To do:
Each record beneath this line should be returned exactly as it is.

++++++++

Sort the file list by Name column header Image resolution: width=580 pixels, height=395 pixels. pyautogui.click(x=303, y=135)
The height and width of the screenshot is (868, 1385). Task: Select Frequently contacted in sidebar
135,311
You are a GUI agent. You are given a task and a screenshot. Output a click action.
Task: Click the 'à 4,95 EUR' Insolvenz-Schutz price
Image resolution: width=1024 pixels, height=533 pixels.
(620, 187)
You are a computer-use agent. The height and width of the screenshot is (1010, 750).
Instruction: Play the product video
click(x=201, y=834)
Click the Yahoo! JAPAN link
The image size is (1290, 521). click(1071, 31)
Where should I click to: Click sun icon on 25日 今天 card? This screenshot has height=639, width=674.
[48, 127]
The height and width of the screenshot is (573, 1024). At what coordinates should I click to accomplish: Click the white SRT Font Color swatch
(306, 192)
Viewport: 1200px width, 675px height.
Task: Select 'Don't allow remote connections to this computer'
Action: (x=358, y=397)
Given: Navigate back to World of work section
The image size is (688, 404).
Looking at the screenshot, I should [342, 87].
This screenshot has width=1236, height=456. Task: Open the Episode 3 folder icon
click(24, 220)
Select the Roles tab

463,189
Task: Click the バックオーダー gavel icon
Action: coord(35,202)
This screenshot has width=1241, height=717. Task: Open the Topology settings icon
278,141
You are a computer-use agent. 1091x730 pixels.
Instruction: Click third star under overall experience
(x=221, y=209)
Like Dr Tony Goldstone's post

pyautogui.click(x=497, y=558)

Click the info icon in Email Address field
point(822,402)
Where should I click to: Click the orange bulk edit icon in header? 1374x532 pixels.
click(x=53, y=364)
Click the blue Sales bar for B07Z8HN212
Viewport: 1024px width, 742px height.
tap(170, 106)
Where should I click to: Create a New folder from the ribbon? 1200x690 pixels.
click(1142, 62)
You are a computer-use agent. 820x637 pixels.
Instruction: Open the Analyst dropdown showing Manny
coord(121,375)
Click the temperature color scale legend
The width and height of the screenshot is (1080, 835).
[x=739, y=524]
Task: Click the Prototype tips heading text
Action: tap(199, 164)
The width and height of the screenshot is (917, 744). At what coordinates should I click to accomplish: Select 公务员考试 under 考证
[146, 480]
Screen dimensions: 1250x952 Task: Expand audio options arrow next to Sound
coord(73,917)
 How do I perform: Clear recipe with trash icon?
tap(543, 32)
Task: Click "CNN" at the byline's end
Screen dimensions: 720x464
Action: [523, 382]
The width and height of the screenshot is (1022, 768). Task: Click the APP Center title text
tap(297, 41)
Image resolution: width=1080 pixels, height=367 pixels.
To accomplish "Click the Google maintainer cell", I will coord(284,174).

++++++++

Output of the exercise:
Sort the file list by Name column header Image resolution: width=580 pixels, height=395 pixels. pyautogui.click(x=303, y=135)
The height and width of the screenshot is (868, 1385). Task: Select Frequently contacted in sidebar
135,311
You are a GUI agent. You are given a task and a screenshot. Output a click action.
Task: Click the 'à 4,95 EUR' Insolvenz-Schutz price
Image resolution: width=1024 pixels, height=533 pixels.
(620, 187)
You are a computer-use agent. The height and width of the screenshot is (1010, 750).
Instruction: Play the product video
click(x=201, y=834)
Click the Yahoo! JAPAN link
The image size is (1290, 521). click(1071, 31)
Where should I click to: Click sun icon on 25日 今天 card? This screenshot has height=639, width=674.
[48, 127]
The height and width of the screenshot is (573, 1024). At what coordinates should I click to accomplish: Click the white SRT Font Color swatch
(306, 192)
Viewport: 1200px width, 675px height.
Task: Select 'Don't allow remote connections to this computer'
Action: (x=358, y=397)
Given: Navigate back to World of work section
The image size is (688, 404).
Looking at the screenshot, I should [342, 87].
This screenshot has width=1236, height=456. Task: Open the Episode 3 folder icon
click(24, 220)
Select the Roles tab

463,189
Task: Click the バックオーダー gavel icon
Action: coord(35,202)
This screenshot has width=1241, height=717. Task: Open the Topology settings icon
278,141
You are a computer-use agent. 1091x730 pixels.
Instruction: Click third star under overall experience
(x=221, y=209)
Like Dr Tony Goldstone's post

pyautogui.click(x=497, y=558)

Click the info icon in Email Address field
point(822,402)
Where should I click to: Click the orange bulk edit icon in header? 1374x532 pixels.
click(x=53, y=364)
Click the blue Sales bar for B07Z8HN212
Viewport: 1024px width, 742px height.
tap(170, 106)
Where should I click to: Create a New folder from the ribbon? 1200x690 pixels.
click(1142, 62)
You are a computer-use agent. 820x637 pixels.
Instruction: Open the Analyst dropdown showing Manny
coord(121,375)
Click the temperature color scale legend
The width and height of the screenshot is (1080, 835).
[x=739, y=524]
Task: Click the Prototype tips heading text
Action: tap(199, 164)
The width and height of the screenshot is (917, 744). At what coordinates should I click to accomplish: Select 公务员考试 under 考证
[146, 480]
Screen dimensions: 1250x952 Task: Expand audio options arrow next to Sound
coord(73,917)
 How do I perform: Clear recipe with trash icon?
tap(543, 32)
Task: Click "CNN" at the byline's end
Screen dimensions: 720x464
Action: [523, 382]
The width and height of the screenshot is (1022, 768). Task: Click the APP Center title text
tap(297, 41)
Image resolution: width=1080 pixels, height=367 pixels.
To accomplish "Click the Google maintainer cell", I will coord(284,174).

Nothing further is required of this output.